• [Task goal]:
The lines to copy are those in the records below that hold the word "icon".

━━━ Records shown ━━━

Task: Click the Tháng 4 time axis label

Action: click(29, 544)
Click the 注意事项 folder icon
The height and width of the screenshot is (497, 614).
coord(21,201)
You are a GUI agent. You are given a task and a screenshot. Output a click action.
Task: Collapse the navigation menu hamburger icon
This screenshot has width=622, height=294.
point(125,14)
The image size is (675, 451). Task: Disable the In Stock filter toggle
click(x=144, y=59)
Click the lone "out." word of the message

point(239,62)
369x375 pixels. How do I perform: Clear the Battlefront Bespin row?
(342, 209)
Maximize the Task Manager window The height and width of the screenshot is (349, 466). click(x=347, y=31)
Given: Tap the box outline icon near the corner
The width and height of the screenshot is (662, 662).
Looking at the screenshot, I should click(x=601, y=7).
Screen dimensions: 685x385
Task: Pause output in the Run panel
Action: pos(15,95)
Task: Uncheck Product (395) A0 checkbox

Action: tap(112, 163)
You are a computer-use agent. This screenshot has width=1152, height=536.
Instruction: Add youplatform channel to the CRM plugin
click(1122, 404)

━━━

• [Solution to this task]:
Click the 注意事项 folder icon
Task: Collapse the navigation menu hamburger icon
Given: Tap the box outline icon near the corner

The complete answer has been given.